In rari casi è necessario il ricorso ad una terapia sistemica, ossia attraverso antibiotici per bocca o attraverso iniezioni. Di norma l’applicazione dell’unguento antibiotico ha maggiore efficacia se applicato come segue:
1. Impregnare una garza sterile con soluzione disinfettante (da sostituire con soluzione fisiologica se l’area da trattare è attorno agli occhi, narici o labbra) e fare un impacco sulle croste fino a favorirne il distacco.
2. Rimuovere in questo modo tutte le croste ed applicare abbondante crema, anche nelle zone limitrofe.
3. Ripetere l’applicazione 2 o 3 volte al giorno secondo il parere medico e coprire la zona trattata con un idoneo cerotto.

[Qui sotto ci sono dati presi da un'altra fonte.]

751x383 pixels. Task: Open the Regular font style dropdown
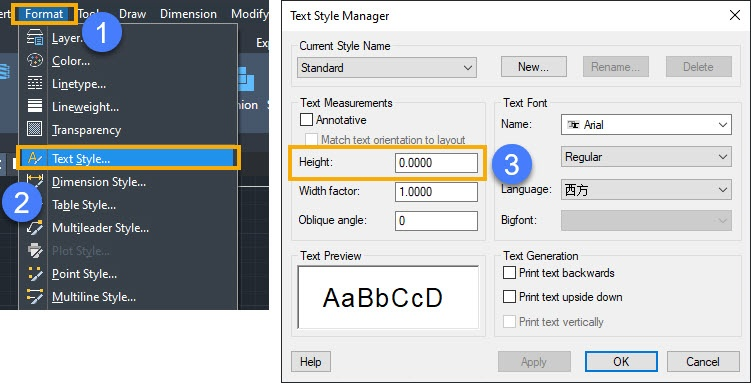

In caso di comparsa di febbre è necessario rivolgersi immediatamente al medico curante. Grattarsi un’area infetta e poi toccare la pelle sana è un sicuro veicolo d’infezione, è quindi fondamentale lavarsi accuratamente le mani dopo il trattamento ed eventualmente istruire il bambino a non grattarsi nonostante l’eventuale prurito. Può inoltre essere utile tenere unghie molto corte, cambiare spesso vestiti e biancheria, lavare periodicamente le mani con sapone.
Tutti gli oggetti venuti a contatto con la persona infetta devono essere accuratamente lavati e non devono venire a contatto, per quanto possibile, con i restanti membri della famiglia. Più in generale una cattiva igiene può favorire l’instaurarsi dell’infezione, quindi un approccio corretto all’igiene personale rappresenta un’ottima arma di difesa nei confronti della malattia.
L’estate, il mare, il sole, per quanto piacevoli, nascondono insidie, pertanto bisogna essere pronti a reagire per evitare gli effetti deleteri che potrebbero comportare. Pronti per partire dunque, magari con qualche accorgimento in più e buone vacanze ancora.